Element lookup records
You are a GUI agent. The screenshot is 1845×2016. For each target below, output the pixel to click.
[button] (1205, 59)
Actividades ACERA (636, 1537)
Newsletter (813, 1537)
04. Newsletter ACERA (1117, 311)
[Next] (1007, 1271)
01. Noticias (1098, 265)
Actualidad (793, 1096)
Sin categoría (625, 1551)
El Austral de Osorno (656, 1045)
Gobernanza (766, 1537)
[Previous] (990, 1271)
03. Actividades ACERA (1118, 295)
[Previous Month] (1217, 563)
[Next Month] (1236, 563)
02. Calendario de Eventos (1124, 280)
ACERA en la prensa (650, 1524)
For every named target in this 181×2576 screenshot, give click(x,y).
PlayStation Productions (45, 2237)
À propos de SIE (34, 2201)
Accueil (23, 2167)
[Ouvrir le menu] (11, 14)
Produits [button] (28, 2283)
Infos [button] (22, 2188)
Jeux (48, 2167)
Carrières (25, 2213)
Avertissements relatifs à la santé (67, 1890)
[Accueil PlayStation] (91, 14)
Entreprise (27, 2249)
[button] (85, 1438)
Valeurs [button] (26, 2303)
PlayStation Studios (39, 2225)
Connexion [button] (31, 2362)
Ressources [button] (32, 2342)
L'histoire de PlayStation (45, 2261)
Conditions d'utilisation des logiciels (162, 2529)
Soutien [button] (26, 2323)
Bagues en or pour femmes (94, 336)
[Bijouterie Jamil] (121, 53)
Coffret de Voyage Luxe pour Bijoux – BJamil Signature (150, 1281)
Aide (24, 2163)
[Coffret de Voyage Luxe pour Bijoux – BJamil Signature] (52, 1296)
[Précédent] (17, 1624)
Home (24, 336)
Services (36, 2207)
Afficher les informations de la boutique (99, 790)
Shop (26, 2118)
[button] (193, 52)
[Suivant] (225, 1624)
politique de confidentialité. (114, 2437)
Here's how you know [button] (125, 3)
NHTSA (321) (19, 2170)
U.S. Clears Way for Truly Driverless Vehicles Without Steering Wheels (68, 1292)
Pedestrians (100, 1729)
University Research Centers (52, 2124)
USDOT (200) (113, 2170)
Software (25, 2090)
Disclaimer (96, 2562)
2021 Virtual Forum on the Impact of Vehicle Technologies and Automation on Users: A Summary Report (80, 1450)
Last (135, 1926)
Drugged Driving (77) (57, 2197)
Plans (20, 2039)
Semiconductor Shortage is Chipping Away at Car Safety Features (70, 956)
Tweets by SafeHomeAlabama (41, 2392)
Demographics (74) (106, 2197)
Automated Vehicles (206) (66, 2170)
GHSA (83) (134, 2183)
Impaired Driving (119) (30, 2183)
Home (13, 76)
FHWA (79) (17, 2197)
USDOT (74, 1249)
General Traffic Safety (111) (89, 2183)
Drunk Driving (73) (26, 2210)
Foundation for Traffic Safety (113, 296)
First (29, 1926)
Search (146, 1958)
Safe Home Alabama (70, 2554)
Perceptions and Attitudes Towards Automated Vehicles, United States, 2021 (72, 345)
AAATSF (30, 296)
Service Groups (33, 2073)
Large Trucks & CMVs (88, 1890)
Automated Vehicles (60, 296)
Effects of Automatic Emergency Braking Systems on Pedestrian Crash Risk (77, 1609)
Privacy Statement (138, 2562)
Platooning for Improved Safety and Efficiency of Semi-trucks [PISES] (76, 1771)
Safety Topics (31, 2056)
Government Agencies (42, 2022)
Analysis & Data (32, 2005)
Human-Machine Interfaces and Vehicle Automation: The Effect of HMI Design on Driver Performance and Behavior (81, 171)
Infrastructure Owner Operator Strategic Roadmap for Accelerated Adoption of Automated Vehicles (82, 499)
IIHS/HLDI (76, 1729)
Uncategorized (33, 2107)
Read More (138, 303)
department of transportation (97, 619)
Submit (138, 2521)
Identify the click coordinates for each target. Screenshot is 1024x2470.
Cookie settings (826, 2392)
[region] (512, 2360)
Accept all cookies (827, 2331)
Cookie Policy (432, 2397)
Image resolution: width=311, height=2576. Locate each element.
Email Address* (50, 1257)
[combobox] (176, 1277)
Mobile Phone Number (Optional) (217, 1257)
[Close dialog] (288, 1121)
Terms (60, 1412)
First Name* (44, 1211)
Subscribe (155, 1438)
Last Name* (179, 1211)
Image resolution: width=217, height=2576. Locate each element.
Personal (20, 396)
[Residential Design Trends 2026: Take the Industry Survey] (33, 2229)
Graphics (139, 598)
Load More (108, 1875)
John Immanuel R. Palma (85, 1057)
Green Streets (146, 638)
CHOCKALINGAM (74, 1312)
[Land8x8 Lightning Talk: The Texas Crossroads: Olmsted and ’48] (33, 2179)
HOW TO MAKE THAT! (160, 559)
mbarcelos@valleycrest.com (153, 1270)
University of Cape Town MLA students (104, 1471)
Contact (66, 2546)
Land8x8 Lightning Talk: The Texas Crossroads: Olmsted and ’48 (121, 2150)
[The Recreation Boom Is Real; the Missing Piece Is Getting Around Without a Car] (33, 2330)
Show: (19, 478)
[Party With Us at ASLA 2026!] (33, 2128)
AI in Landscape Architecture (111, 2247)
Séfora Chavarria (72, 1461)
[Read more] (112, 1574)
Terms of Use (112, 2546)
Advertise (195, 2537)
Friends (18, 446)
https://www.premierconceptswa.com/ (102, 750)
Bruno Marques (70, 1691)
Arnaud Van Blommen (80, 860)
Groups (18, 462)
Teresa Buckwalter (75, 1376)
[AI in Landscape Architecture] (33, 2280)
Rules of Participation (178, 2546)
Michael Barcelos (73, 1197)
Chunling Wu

(GIVEN TASK) Count the lines of the items above that contain the string "Image", treating uppercase and lowercase as different. Give only the number.

(REPLY) 2